Dix-neuvième long-métrage de François Ozon qui devait normalement concourir au Festival de Cannes 2020, "Été 85" (adaptation libre du roman "La danse du coucou" d'Aidan Chambers) constitue une étape importante dans la carrière de son réalisateur. En effet, fortement marqué par les thèmes du livre (les 1ers émois adolescents, une passion naissante et dévorante vis-à-vis d'une autre personne), l'ayant découvert quand il était encore étudiant, Ozon pensait déjà l'adapter au tout début de sa carrière mais la suite (pour le meilleur) en a décidé autrement.
Comme le titre l'indique, l'action se déroule donc en 1985 en région normande le temps d'un été et nous raconte l'histoire d'Alexis, un ado de 16 ans qui voit son existence chamboulée par l'arrivée dans sa vie de David, un autre jeune homme l'ayant sauvé de la noyade et en qui Alexis pense avoir rencontré l'ami de ses rêves et peut-être même plus encore.
Sur base de ce "pitch" mystérieux, Ozon signe un film à la mise en scène sobre (dans le bon sens du terme) sans aucun artifices superficiels et sans jamais chercher LE plan ou l'image parfait(e), qui mise surtout sur l'alchimie entre les personnages et la tension dramatique progressive du récit.

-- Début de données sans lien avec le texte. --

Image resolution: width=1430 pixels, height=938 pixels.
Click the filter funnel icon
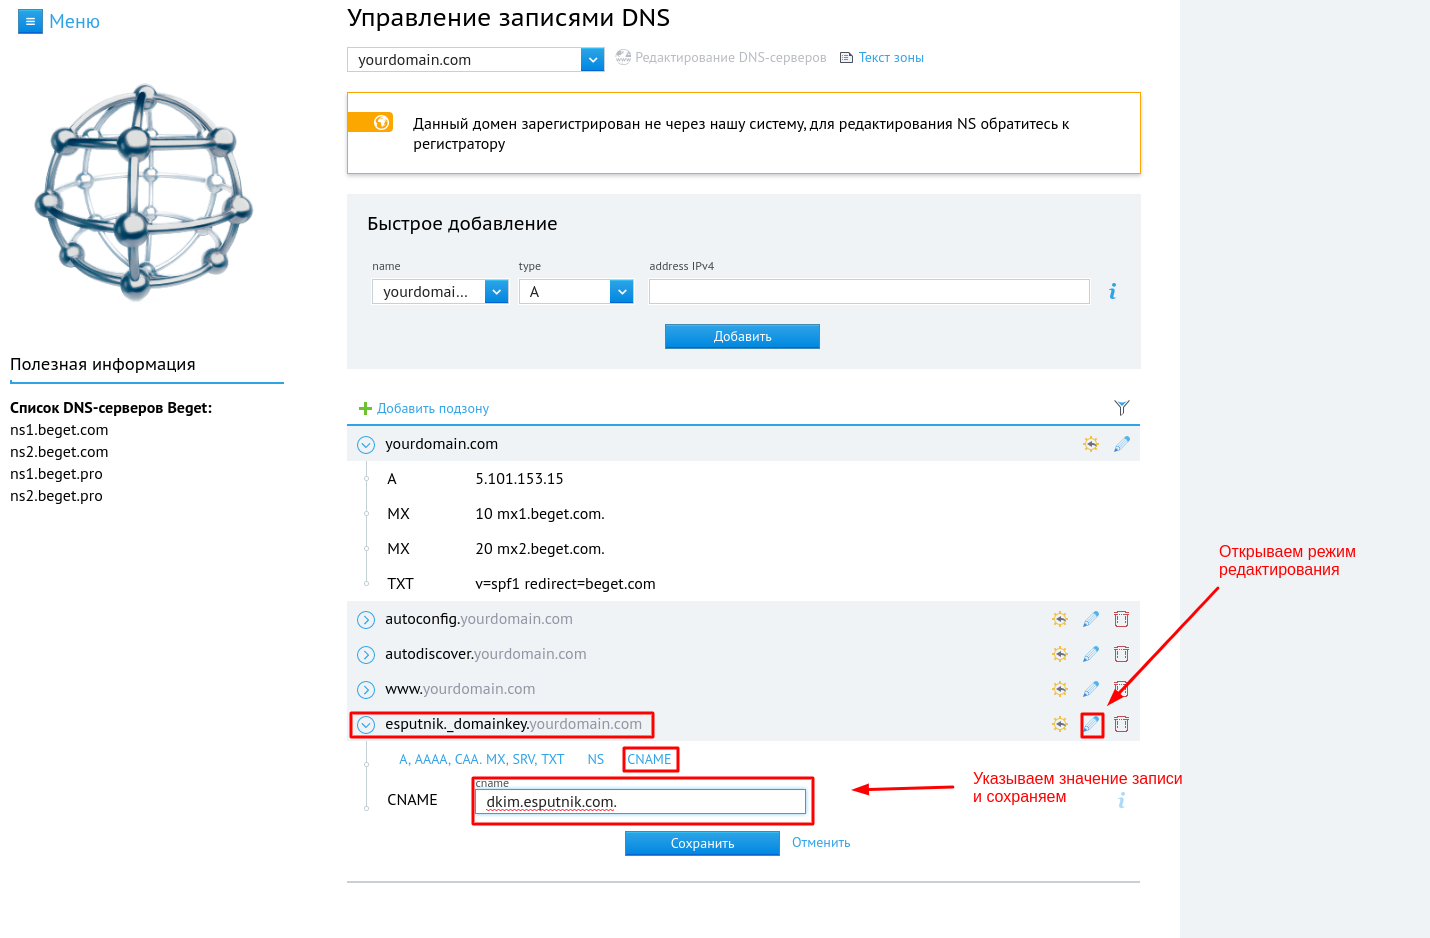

S'ouvrant un peu à la manière d'un thriller dans lequel un personnage que nous ne connaissons pas encore nous explique ce qui l'a conduit à être là où il en est aujourd'hui (un peu à la manière d'un "American Beauty"), le film d'Ozon nous entraîne progressivement dans un univers où s'entrecroisent habilement l'été et son ambiance légère et insouciante, les joies de l'amitié, le glissement progressif de l'adolescence vers l'âge adulte, l'incompréhension et la jalousie; en gros, tout un torrent d'émotions fortes bien dosés mis au service d'un scénario bien écrit qui nous tient en haleine du début à la fin et d'un montage efficace alternant à la fois séquences joyeuses et insouciantes avec d'autres plus sombres et mélancoliques.
En somme, en plus d'être l'un des films les plus intimes de son auteur, "Été 85" se révèle être une belle expérience de cinéma, élégamment mise en scène et servit par une superbe distribution combinant subtilement jeunes premiers prometteurs (Félix Lefebvre et Benjamin Voisin dans les rôles d'Alexis et de David) et seconds rôles bien connus du grand public (Isabelle Nanty et Valeria Bruni-Tedeschi parfaites en mères-poules dépassées par les événements).
Bref, une bonne raison de retourner au cinéma en cette période post-confinement très problématique pour les salles obscures.